• _TASK TO COMPLETE_
An identical copy of the records below is the expected result.

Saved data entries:
● ● ●

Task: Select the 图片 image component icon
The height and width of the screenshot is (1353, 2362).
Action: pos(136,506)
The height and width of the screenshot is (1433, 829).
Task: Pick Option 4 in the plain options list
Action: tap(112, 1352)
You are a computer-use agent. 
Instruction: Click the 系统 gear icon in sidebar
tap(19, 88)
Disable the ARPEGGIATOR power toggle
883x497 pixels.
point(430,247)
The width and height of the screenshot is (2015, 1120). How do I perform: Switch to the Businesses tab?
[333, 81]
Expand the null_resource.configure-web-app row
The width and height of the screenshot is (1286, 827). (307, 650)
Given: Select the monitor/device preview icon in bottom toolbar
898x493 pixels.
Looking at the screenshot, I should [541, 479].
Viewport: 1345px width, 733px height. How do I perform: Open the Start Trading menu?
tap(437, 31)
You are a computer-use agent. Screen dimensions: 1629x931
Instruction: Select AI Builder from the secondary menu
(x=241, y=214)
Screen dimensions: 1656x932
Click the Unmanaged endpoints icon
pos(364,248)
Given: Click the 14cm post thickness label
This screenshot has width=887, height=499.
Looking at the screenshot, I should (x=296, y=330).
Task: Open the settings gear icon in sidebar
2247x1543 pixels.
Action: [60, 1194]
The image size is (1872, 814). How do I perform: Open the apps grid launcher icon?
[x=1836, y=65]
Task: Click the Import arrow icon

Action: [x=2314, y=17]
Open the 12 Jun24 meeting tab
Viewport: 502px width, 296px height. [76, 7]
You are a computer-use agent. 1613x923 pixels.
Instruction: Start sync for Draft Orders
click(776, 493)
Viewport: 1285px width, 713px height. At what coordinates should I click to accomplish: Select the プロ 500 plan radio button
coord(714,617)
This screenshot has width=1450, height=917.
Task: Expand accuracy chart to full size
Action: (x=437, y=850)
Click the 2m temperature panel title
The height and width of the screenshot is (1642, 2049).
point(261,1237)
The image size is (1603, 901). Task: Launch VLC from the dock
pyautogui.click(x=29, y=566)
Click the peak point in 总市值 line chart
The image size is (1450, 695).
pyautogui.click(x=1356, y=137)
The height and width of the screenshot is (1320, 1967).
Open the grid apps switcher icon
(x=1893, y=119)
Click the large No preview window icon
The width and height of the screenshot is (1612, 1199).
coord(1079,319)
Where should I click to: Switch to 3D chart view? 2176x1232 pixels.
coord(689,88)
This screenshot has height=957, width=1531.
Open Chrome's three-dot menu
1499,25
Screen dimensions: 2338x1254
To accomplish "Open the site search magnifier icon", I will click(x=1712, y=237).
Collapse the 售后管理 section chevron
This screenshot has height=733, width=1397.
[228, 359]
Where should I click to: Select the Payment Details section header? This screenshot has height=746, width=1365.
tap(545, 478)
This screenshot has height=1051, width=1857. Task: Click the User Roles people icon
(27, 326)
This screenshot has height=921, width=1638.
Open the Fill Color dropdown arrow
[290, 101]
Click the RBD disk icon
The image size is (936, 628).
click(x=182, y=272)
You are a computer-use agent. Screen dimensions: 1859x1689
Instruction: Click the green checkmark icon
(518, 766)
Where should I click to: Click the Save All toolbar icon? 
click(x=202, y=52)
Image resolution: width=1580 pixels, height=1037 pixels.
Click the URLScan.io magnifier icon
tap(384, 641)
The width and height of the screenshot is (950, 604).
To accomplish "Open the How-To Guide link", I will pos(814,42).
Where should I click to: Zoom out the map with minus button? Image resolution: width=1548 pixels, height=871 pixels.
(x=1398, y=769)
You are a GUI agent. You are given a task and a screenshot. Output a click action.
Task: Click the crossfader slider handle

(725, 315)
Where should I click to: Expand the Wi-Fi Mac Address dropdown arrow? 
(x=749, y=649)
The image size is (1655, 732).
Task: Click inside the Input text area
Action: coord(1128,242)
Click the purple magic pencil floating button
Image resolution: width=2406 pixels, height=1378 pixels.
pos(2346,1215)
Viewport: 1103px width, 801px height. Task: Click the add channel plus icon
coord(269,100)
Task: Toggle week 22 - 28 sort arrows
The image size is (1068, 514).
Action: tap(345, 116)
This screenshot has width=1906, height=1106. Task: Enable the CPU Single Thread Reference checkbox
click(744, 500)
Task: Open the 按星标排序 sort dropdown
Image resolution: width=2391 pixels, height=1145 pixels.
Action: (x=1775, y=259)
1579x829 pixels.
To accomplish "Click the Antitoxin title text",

● ● ●

• _EXPECTED ANSWER_
Task: Select the 图片 image component icon
The height and width of the screenshot is (1353, 2362).
Action: pos(136,506)
The height and width of the screenshot is (1433, 829).
Task: Pick Option 4 in the plain options list
Action: tap(112, 1352)
You are a computer-use agent. 
Instruction: Click the 系统 gear icon in sidebar
tap(19, 88)
Disable the ARPEGGIATOR power toggle
883x497 pixels.
point(430,247)
The width and height of the screenshot is (2015, 1120). How do I perform: Switch to the Businesses tab?
[333, 81]
Expand the null_resource.configure-web-app row
The width and height of the screenshot is (1286, 827). (307, 650)
Given: Select the monitor/device preview icon in bottom toolbar
898x493 pixels.
Looking at the screenshot, I should [541, 479].
Viewport: 1345px width, 733px height. How do I perform: Open the Start Trading menu?
tap(437, 31)
You are a computer-use agent. Screen dimensions: 1629x931
Instruction: Select AI Builder from the secondary menu
(x=241, y=214)
Screen dimensions: 1656x932
Click the Unmanaged endpoints icon
pos(364,248)
Given: Click the 14cm post thickness label
This screenshot has width=887, height=499.
Looking at the screenshot, I should (x=296, y=330).
Task: Open the settings gear icon in sidebar
2247x1543 pixels.
Action: [60, 1194]
The image size is (1872, 814). How do I perform: Open the apps grid launcher icon?
[x=1836, y=65]
Task: Click the Import arrow icon

Action: [x=2314, y=17]
Open the 12 Jun24 meeting tab
Viewport: 502px width, 296px height. [76, 7]
You are a computer-use agent. 1613x923 pixels.
Instruction: Start sync for Draft Orders
click(776, 493)
Viewport: 1285px width, 713px height. At what coordinates should I click to accomplish: Select the プロ 500 plan radio button
coord(714,617)
This screenshot has width=1450, height=917.
Task: Expand accuracy chart to full size
Action: (x=437, y=850)
Click the 2m temperature panel title
The height and width of the screenshot is (1642, 2049).
point(261,1237)
The image size is (1603, 901). Task: Launch VLC from the dock
pyautogui.click(x=29, y=566)
Click the peak point in 总市值 line chart
The image size is (1450, 695).
pyautogui.click(x=1356, y=137)
The height and width of the screenshot is (1320, 1967).
Open the grid apps switcher icon
(x=1893, y=119)
Click the large No preview window icon
The width and height of the screenshot is (1612, 1199).
coord(1079,319)
Where should I click to: Switch to 3D chart view? 2176x1232 pixels.
coord(689,88)
This screenshot has height=957, width=1531.
Open Chrome's three-dot menu
1499,25
Screen dimensions: 2338x1254
To accomplish "Open the site search magnifier icon", I will click(x=1712, y=237).
Collapse the 售后管理 section chevron
This screenshot has height=733, width=1397.
[228, 359]
Where should I click to: Select the Payment Details section header? This screenshot has height=746, width=1365.
tap(545, 478)
This screenshot has height=1051, width=1857. Task: Click the User Roles people icon
(27, 326)
This screenshot has height=921, width=1638.
Open the Fill Color dropdown arrow
[290, 101]
Click the RBD disk icon
The image size is (936, 628).
click(x=182, y=272)
You are a computer-use agent. Screen dimensions: 1859x1689
Instruction: Click the green checkmark icon
(518, 766)
Where should I click to: Click the Save All toolbar icon? 
click(x=202, y=52)
Image resolution: width=1580 pixels, height=1037 pixels.
Click the URLScan.io magnifier icon
tap(384, 641)
The width and height of the screenshot is (950, 604).
To accomplish "Open the How-To Guide link", I will pos(814,42).
Where should I click to: Zoom out the map with minus button? Image resolution: width=1548 pixels, height=871 pixels.
(x=1398, y=769)
You are a GUI agent. You are given a task and a screenshot. Output a click action.
Task: Click the crossfader slider handle

(725, 315)
Where should I click to: Expand the Wi-Fi Mac Address dropdown arrow? 
(x=749, y=649)
The image size is (1655, 732).
Task: Click inside the Input text area
Action: coord(1128,242)
Click the purple magic pencil floating button
Image resolution: width=2406 pixels, height=1378 pixels.
pos(2346,1215)
Viewport: 1103px width, 801px height. Task: Click the add channel plus icon
coord(269,100)
Task: Toggle week 22 - 28 sort arrows
The image size is (1068, 514).
Action: tap(345, 116)
This screenshot has width=1906, height=1106. Task: Enable the CPU Single Thread Reference checkbox
click(744, 500)
Task: Open the 按星标排序 sort dropdown
Image resolution: width=2391 pixels, height=1145 pixels.
Action: (x=1775, y=259)
1579x829 pixels.
To accomplish "Click the Antitoxin title text",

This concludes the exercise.